__Page extract__
— BEGIN —

- Founded: 2001
- Genre: Various
- Country of origin: United Kingdom
- Location: Manchester

= Valentine Records =

British independent record label

Valentine Records is a British independent record label, based in Manchester, England and founded in September 2001.

Its initial roster comprised guitar bands such as Extinguish Her, Chevron, Palo Alto and Five Years Later as well as electronic/laptop artists such as I-Node, doublejo(H)ngrey, Lynskey, Ultrafoetus and The Hi Fi Renaissance.

At present the roster comprises Mark Corrin (aka Shirokuma, formerly of Faith & Hope Records), John Callaghan (also of Warp Records/Uncharted Audio), Babyslave, I-Lucifer, Still Forever, Pandemonium, Dirty Mice, Gleick and Reigns of Monty Carlo.

International guest artists include Neil Milton (Warsaw), No-way Sweden (Melbourne), Red Martian (Seattle), Warscapes (Paris) and Daniel Maze (Vancouver).

— END —

__Recorded information__

— BEGIN —

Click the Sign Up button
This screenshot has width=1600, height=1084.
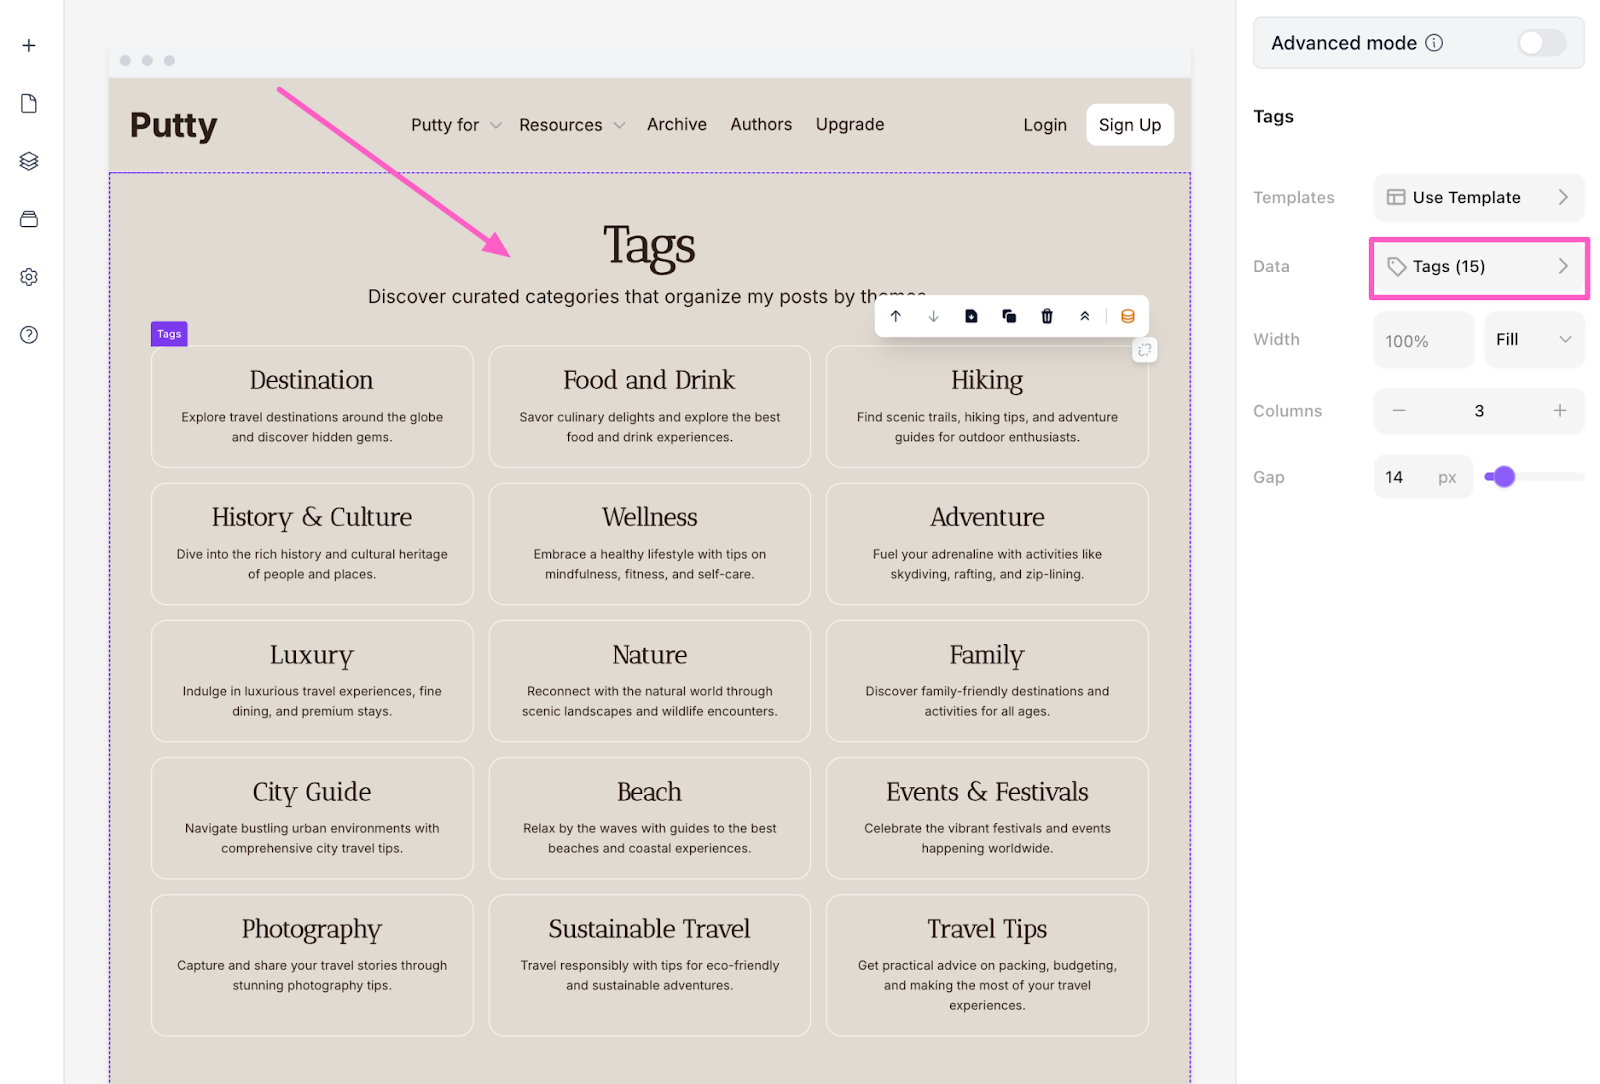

— END —

__What is expected__
In the Valentine Records entry, present the paragraph beginning "At present the roster comprises" as a bulleted list, keeping every artist and affiliation it gives. None of the lines are needed for this work.

__Correct result__
Current roster:
- Mark Corrin (aka Shirokuma, formerly of Faith & Hope Records)
- John Callaghan (also of Warp Records/Uncharted Audio)
- Babyslave
- I-Lucifer
- Still Forever
- Pandemonium
- Dirty Mice
- Gleick
- Reigns of Monty Carlo